Betroffene Zahnärzte sollten sehr sorgfältig prüfen lassen, ob überhaupt ein Wettbewerbsverstoß vorliegt. Dies erscheint in den hier bekannten Fällen bereits deshalb fraglich, weil offenbar vor allem Zahnärzte aus Nordrhein-Westfalen Ziel der Massenabmahnung geworden sind. Diese dürften aber kaum in einem konkreten Wettbewerbsverhältnis mit dem Hohen-Neuendorfer Zahnarzt stehen. Dies wäre aber erforderlich, die angeblichen Unterlassungs- und Honoraransprüche durchzusetzen.
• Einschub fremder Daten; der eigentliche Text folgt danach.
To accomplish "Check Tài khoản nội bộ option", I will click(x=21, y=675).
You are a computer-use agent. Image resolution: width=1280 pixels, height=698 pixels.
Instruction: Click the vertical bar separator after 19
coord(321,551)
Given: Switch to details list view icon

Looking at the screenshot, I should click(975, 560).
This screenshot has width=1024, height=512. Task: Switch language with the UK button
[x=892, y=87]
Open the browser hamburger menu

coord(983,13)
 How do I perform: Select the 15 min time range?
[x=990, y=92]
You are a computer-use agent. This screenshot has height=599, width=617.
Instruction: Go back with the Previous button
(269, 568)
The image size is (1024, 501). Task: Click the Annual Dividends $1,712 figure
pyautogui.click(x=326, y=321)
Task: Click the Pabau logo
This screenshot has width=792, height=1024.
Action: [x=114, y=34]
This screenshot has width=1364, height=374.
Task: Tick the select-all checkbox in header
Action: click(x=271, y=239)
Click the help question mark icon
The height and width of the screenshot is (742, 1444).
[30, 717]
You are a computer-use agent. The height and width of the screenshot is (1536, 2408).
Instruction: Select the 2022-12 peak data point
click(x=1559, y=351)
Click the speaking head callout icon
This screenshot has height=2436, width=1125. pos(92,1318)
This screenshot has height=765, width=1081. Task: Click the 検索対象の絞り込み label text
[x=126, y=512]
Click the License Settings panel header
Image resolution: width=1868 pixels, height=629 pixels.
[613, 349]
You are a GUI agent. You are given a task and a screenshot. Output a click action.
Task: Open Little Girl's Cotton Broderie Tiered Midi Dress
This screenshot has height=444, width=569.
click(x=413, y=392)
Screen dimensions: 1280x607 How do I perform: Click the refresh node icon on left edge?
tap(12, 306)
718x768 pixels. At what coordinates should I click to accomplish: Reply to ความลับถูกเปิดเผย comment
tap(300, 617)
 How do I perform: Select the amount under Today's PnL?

Die Problematik der Massenabmahnungen ist ein allgemeines Problem, das nicht auf das zahnärztliche Berufsrecht, sondern auf die allgemeinen Regelungen des Wettbewerbsrechts in Deutschland zurückzuführen ist. Daher ändert auch die allgemeine Liberalisierung des Berufsrechts in den vergangenen Jahren nichts an dieser Problematik. Ebensowenig würde eine Änderung des Berufsrechts solche Abmahnverfahren verhindern. Betroffenen Zahnärzten ist vielmehr zu raten, kollektiv gegen solche Abmahner vorzugehen.